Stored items
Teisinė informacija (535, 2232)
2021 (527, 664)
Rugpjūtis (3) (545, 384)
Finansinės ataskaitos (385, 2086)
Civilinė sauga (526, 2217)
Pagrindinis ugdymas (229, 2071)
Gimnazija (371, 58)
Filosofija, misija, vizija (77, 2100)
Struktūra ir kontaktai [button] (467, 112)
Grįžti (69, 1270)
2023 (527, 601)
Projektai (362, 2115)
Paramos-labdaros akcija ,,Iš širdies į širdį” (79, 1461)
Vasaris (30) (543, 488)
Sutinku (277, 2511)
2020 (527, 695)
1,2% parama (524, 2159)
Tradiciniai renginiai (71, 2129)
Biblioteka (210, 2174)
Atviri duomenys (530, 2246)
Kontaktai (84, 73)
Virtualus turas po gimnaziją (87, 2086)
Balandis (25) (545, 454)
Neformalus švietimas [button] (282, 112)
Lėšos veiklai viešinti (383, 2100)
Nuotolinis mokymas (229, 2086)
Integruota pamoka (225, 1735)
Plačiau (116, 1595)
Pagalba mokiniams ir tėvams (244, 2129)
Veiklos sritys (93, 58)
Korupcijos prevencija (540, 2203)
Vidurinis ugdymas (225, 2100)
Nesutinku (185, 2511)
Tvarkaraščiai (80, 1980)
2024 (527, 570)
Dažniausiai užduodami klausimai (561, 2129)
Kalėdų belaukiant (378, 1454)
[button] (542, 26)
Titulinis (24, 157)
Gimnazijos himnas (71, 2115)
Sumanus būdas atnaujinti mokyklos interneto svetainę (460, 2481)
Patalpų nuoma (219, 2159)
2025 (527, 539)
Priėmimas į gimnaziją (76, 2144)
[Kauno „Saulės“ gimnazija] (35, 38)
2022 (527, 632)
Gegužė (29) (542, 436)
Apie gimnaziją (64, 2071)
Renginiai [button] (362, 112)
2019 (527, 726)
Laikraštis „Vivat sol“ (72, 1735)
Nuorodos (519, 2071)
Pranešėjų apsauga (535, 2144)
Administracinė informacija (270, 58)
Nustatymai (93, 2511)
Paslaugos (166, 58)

◆ HOW TO COMPLETE THIS TASK
When the line containing "2020 (527, 695)" is reached, include it and stop. Until then, output each line of the entries exactly as given, starting from the first.

◆ EXERCISE RESULT
Teisinė informacija (535, 2232)
2021 (527, 664)
Rugpjūtis (3) (545, 384)
Finansinės ataskaitos (385, 2086)
Civilinė sauga (526, 2217)
Pagrindinis ugdymas (229, 2071)
Gimnazija (371, 58)
Filosofija, misija, vizija (77, 2100)
Struktūra ir kontaktai [button] (467, 112)
Grįžti (69, 1270)
2023 (527, 601)
Projektai (362, 2115)
Paramos-labdaros akcija ,,Iš širdies į širdį” (79, 1461)
Vasaris (30) (543, 488)
Sutinku (277, 2511)
2020 (527, 695)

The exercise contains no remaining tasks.